Nebraska Supreme Court ruling cements Omaha police union victory in contract dispute

The Nebraska Supreme Court has upheld a decision that kept the Omaha police union’s contract in effect after its end date, cementing a union victory.

In affirming the lower court’s decision, the court described part of the city’s case as “absurd” and a lack of written documentation as “inexplicable.”

The police contract expired at the end of 2013. A clause said it would stay in effect, unchanged, if the two sides did not say they wanted to open negotiations before April 1.

That was fine by the union, led by President John Wells.

But the city, led by negotiator Mark McQueen, wanted to renegotiate pension contributions, a special retirement program and a policy on take-home cars.

The two sides did have discussions both before and after the April 1 deadline, according to the court decision.

But the court said that what those talks meant, and what time period they covered, was unclear.

On Feb. 27, 2014, Wells told McQueen he wanted to let the contract’s provisions roll over.

On March 19, 2014, McQueen and Wells spoke over the phone. McQueen said the city would be willing to extend the contract if the union would negotiate the city’s three issues.

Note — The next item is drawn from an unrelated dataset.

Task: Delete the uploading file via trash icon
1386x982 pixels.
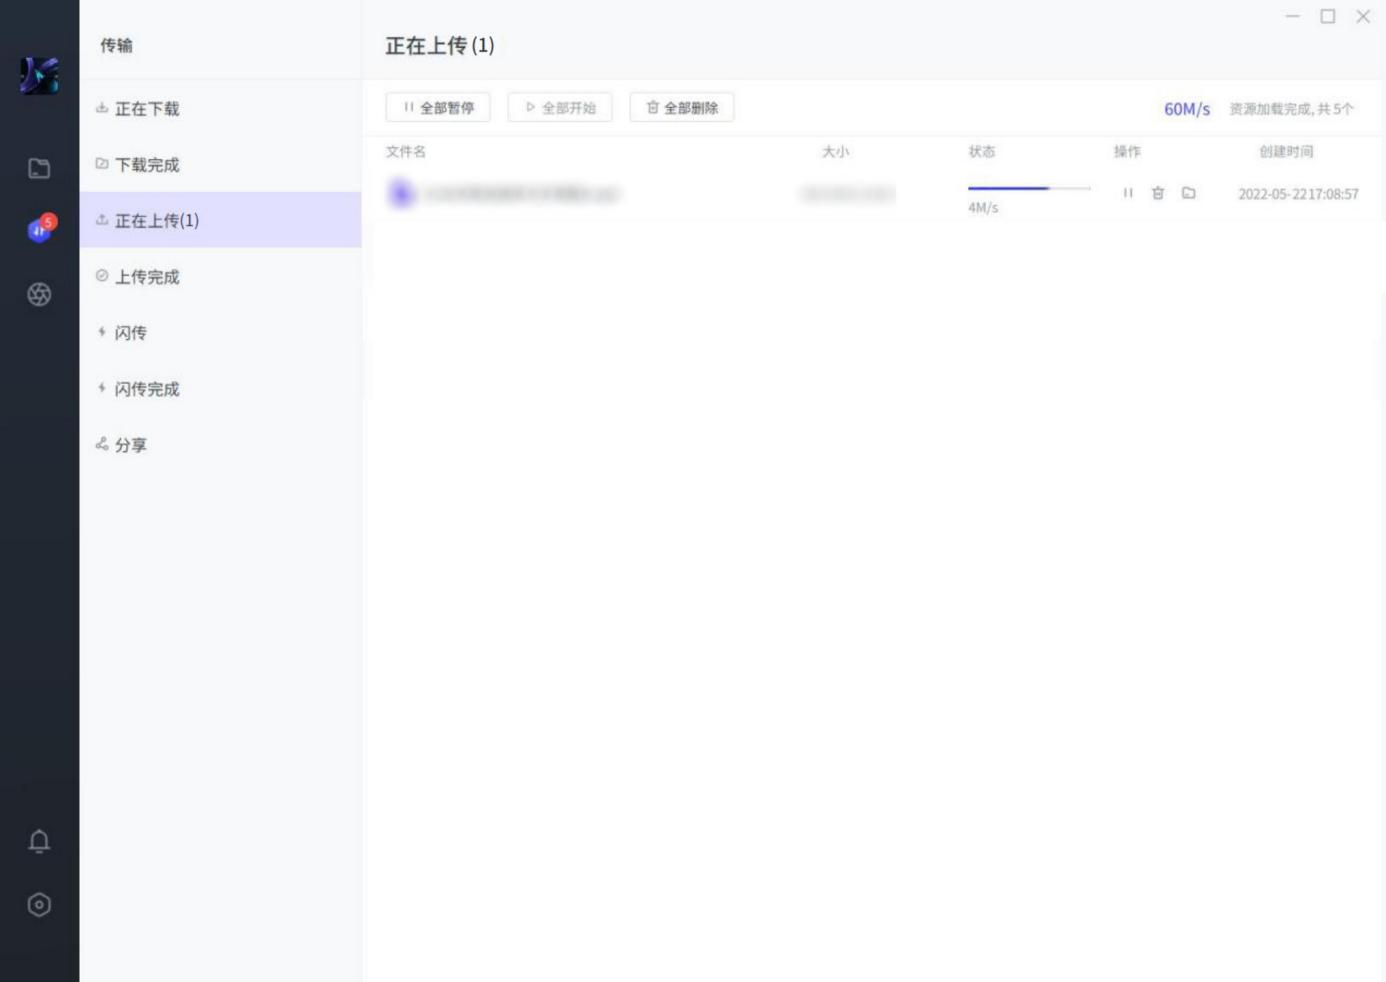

The city claimed that conversation kicked off negotiations, meaning the contract could no longer automatically roll over.

The court didn’t buy it, calling that line of thinking “absurd.”

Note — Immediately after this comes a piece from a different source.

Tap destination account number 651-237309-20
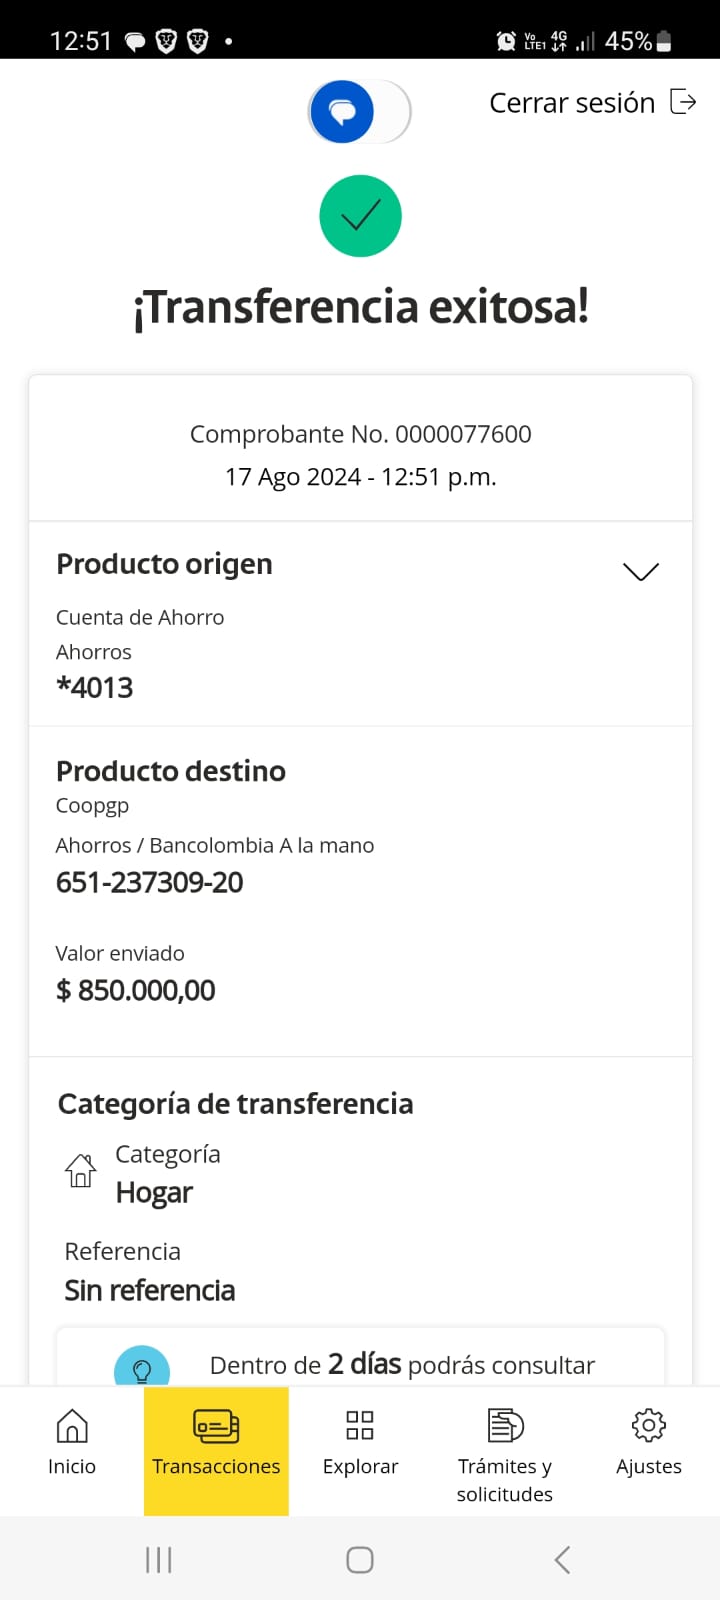The image size is (720, 1600). [x=150, y=882]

McQueen took issue with that characterization.

“I think the Supreme Court, in using language like that, misses the context of the discussions,” he said.

The court questioned the lack of documentation from that conversation.

“The City did not memorialize or confirm this communication in a subsequent writing. For the sake of record-keeping, this is inexplicable,” the court wrote.

McQueen said it would be unreasonably costly to document every meeting he has with union representatives.

The two sides met several times in April and once in May to discuss the same three issues.

At no point in those conversations did Wells tell McQueen that the union had taken the position that the contract had already rolled over, the court wrote.

Also in those meetings, neither side specified whether they were discussing changes for 2014 or for another year.

On April 17, 2014, McQueen sent written notice to Wells. That notice also lacked any reference to the year in question.

“Inexplicably, neither party specified the year to which the notice applied,” the court wrote.

McQueen and his firm, Baird Holm, are paid $315 per hour to handle the city’s negotiations with its seven labor unions.

McQueen has successfully negotiated contracts, many including pension and health-care reform, with all of the city’s other labor unions.

Wells did not return calls for comment.

McQueen said the decision is maddening.

“The city was trying to negotiate and make progress. The union did that for a while, then said, ‘We’re done.’ And they did it in a sneaky, deceptive way,” he said.